Это надо пресечь, искоренить, добиться судорог, паралича, убийства общественной инициативы, полного механического подчинения приказам сверху. Смертельные яды доза за дозой вводятся в общественный организм. Не просто поверить в невероятное, убедить в продажности неподкупных, в отступничестве учителей, в достоверности фальшивок, в справедливости лжи, заставить уверовать в то, что аресты, насилия, кровь, смерть совершаются во спасение. Для этого нужны годы и чрезвычайные меры. И они пущены в ход по всем каналам. Наступление на общественное сознание продолжается, наращивая темпы, изобретая все новые средства, подавляя страхом, сея панику.

Распрощалась с ЛВШПД и с Шерешевским навсегда. Мои изгнания только начинались. Он же убит на фронте.

Здесь, в ЛВШПД, проработала несколько лет со всем энтузиазмом молодости, любви к делу и подъемом, который создает товарищеский творческий коллектив. На что надеяться в другом месте будучи уволенной с работы, исключенной из аспирантуры, с мужем — в тюрьме и двумя малышками? Заработка нет. Жить не на что. Обратилась за содействием в профсоюз высшей школы. Через несколько дней меня вызвали для разбора вопроса об исключении из аспирантуры. От ЛИФЛИ явились представители от администрации и профкома. Их выступления выражали полную растерянность. Указаний шельмовать, видимо, пока не имелось. И тот, и другой выступали с похвалами в мой адрес: «училась хорошо, получала стипендию, вела большую общественную работу». Однако никто не задал вопроса о том, почему же исключена, это понималось само собой. Решение вынесли поистине соломоново: «Исключение утвердить, приложить все усилия для устройства на работу». На лестнице догнал председатель профсоюза высшей школы Касаткин, который вел собрание. Ранее мы не были знакомы. Он был очень взволнован и с горячностью и искренностью заверял меня, что он приложит все силы и из-под земли достанет работу, не успокоится, пока не удостоверится, что я при деле. Чуткий и проникнутый сознанием ответственности за происходящее, Касаткин уже был посажен, когда я пришла к нему через неделю за ответом. Работы не было, а жить с детьми надо было.

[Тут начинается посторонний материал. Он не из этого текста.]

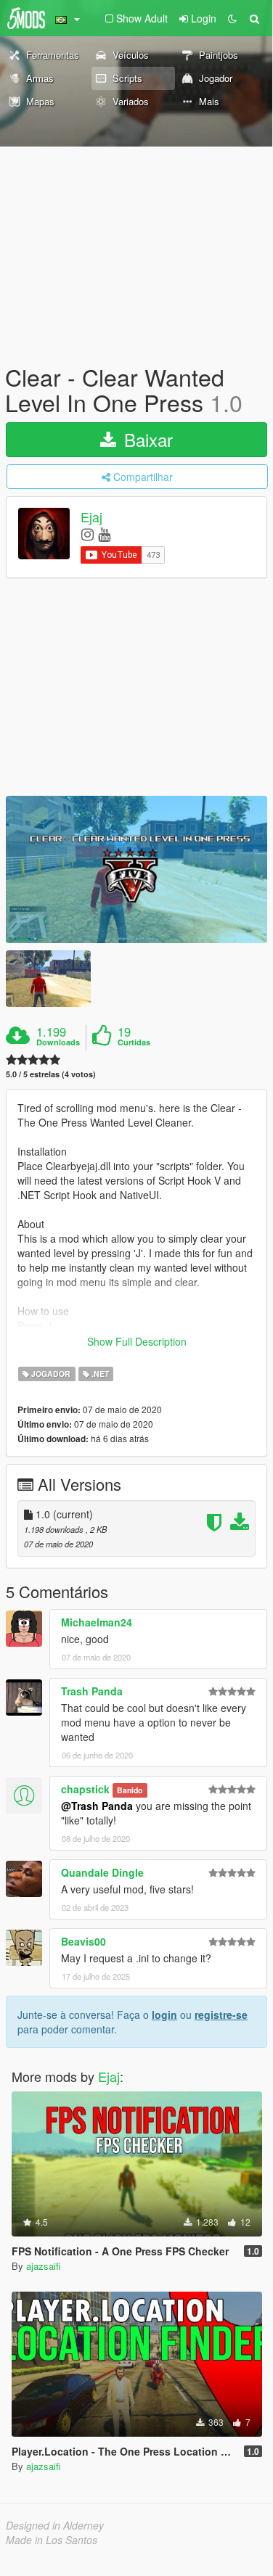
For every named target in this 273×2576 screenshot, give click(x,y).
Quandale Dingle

В первой половине февраля получила разрешение на свидание с Колей. Свидание происходило в обстановке, ничем не отличающейся от свиданий в царских тюрьмах, хорошо известных по описаниям, особенно Л. Н. Толстого. В наших условиях оно казалось возмутительным. Я еще не знала, что ожесточенный XX век несет и неслыханно жестокие условия совершенно независимо от формаций. «Шпалерка» — внутренняя тюрьма на улице Воинова. Полутемный, мрачный и грязный коридор. Сетки-решетки с двух сторон. Посредине надзиратели. Сначала впустили плотный ряд посетителей, затем привели заключенных, бледных и обросших. Конвоиры стали по обе стороны прохода. Поднялся невообразимый шум, крик, подобный лаю. Каждый невольно старается перекричать других. Под конец десятиминутного свидания все сливается в сплошной гул. Голова гудит, чувства притупляются, вернее — вовсе исчезают. В этих сумасшедших свиданиях есть, однако, одна положительная сторона: конвоиры следят лишь за тем, чтобы ничего не перебрасывали через решетки, слова до них не долетают, и можно передать на словах самое важное. Узнала, что Коля сидит в одиночке, без книг и газет. Обвиняется в подпольной оппозиционной деятельности, поскольку в прошлом принадлежал к оппозиции. Ни одно из предъявленных ему обвинений не подписал и сформулировал ответ так: «Все обвинения считаю клеветническими и с презрением их от себя отметаю». Следствие закончено. Ждет приговора. Следователь у него Райхман. Я не сказала Коле, что отовсюду снята. Помочь он не мог, а муки прибавилось бы. Говорила, что дети здоровы, что аресты продолжаются и ширятся. Что-то сковало меня изнутри и это было страшно тягостно. Я не хотела его расстраивать, и это мешало донести до него настоящее тепло. Страшилась всего личного, горчайшего. Коля был спокойнее и увереннее меня. Свидание единственное и последнее на годы…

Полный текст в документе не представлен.